Personal information
- Born: 25 December 1987 (age 38) Ordzhonikidze, Russian SFSR, Soviet Union
- Height: 1.62 m (5 ft 4 in)
- Weight: 63 kg (139 lb)

Sport
- Country: Russia
- Sport: Weightlifting
- Event: 63kg
- Coached by: Kazbek Zoloev

Medal record
Women's Weightlifting
Representing Russia
Olympic Games
| Disqualified | 2012 London | 63 kg |
World Weightlifting Championships
| Gold medal – first place | 2011 Paris | 63 kg |
| Silver medal – second place | 2006 Doha | 58 kg |
| Silver medal – second place | 2007 Chiang Mai | 63 kg |
| Silver medal – second place | 2009 Goyang | 63 kg |
European Championships
| Silver medal – second place | 2011 Kazan | 63 kg |

= Svetlana Tsarukaeva =

Russian weightlifter (born 1987)

Svetlana Kaspolatovna Tsarukaeva (Светлана Касполатовна Царукаева) (born 25 December 1987) is a Russian weightlifter.

== Career ==
She won the 2006 Women's Junior World Championships in the 58 kg category, with a total of 231 kg.
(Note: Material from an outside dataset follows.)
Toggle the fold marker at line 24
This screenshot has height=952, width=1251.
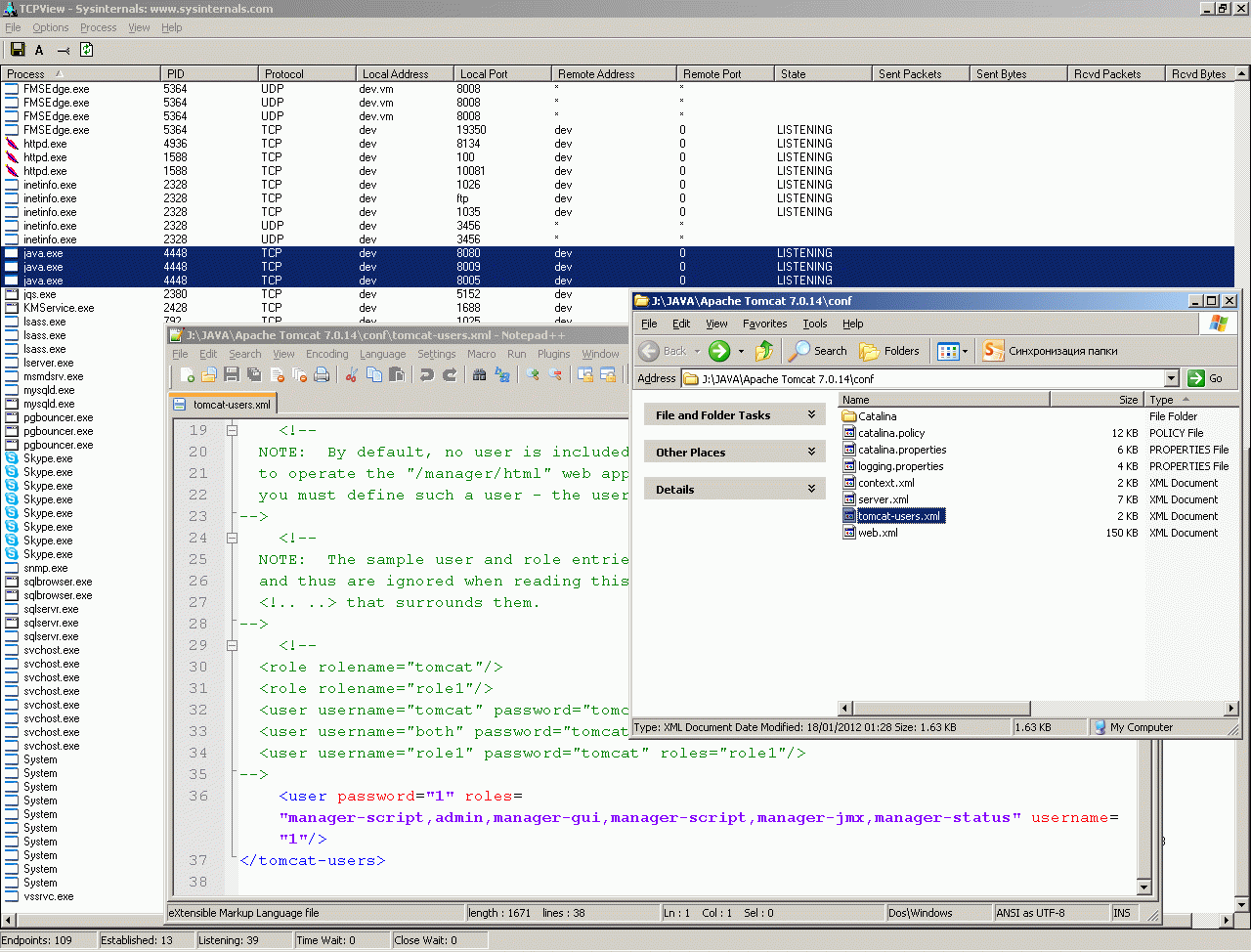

Tsarukaeva participated in the women's -58 kg category at the 2006 World Weightlifting Championships and won the silver medal, finishing behind Qiu Hongmei. She snatched 108 kg and clean and jerked an additional 125 kg for a total of 233 kg, 4 kg behind winner Qiu.
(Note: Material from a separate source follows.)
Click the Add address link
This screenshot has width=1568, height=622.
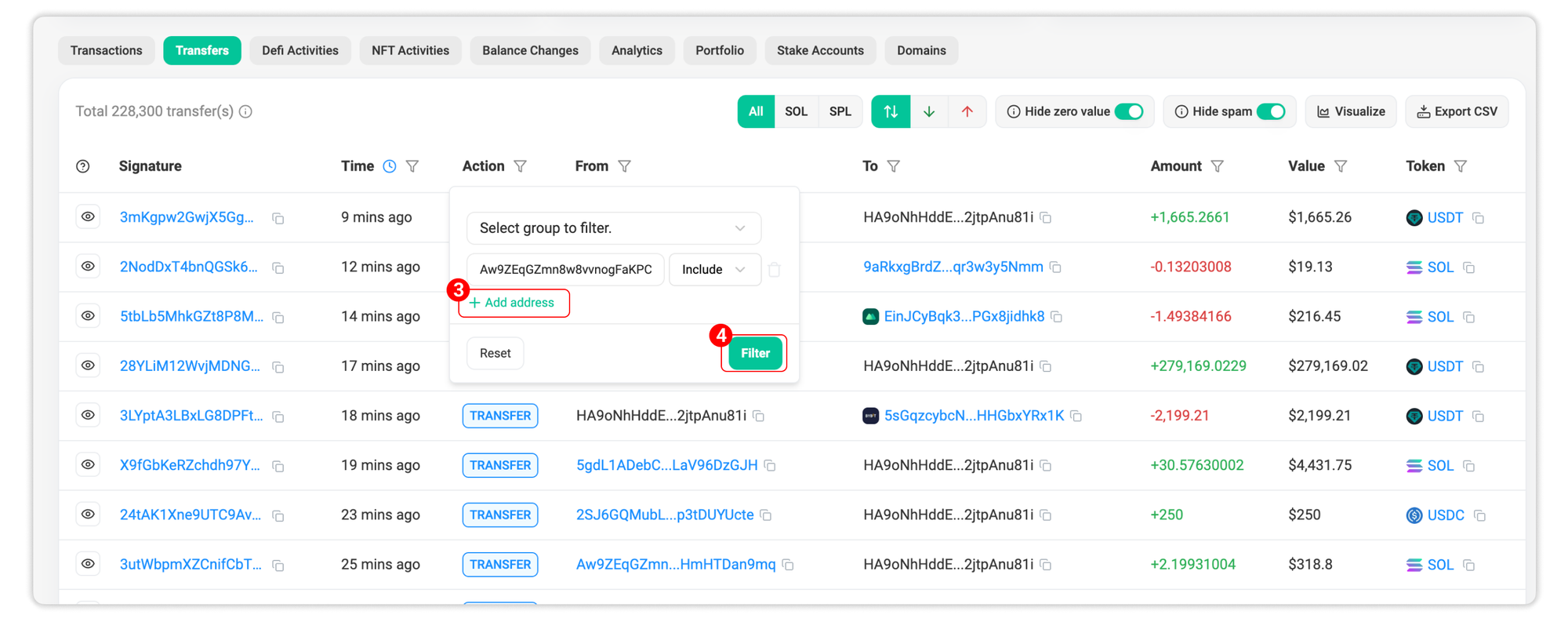(x=513, y=303)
At the 2007 World Weightlifting Championships she won the silver medal in the 63 kg category, with a total of 250 kg.

Tsarukaeva entered the 2008 Summer Olympics as the favourite for the 63 kg event.

Tsarukaeva was initially awarded a silver medal at the 2012 Summer Olympics in the Women's 63 kg event. However, on 27 July 2016, the IWF reported that, in the IOC's second wave of re-sampling for doping violations at the 2012 Summer Olympics, Tsarukayeva had tested positive for the steroid dehydrochlormethyltestosterone. If confirmed, she would be stripped of the Olympic medal. The IWF has provisionally suspended her. On 5 April 2017 it was announced that as a result of retesting samples she had been disqualified from the 2012 Olympics for a drug violation, and her silver medal withdrawn.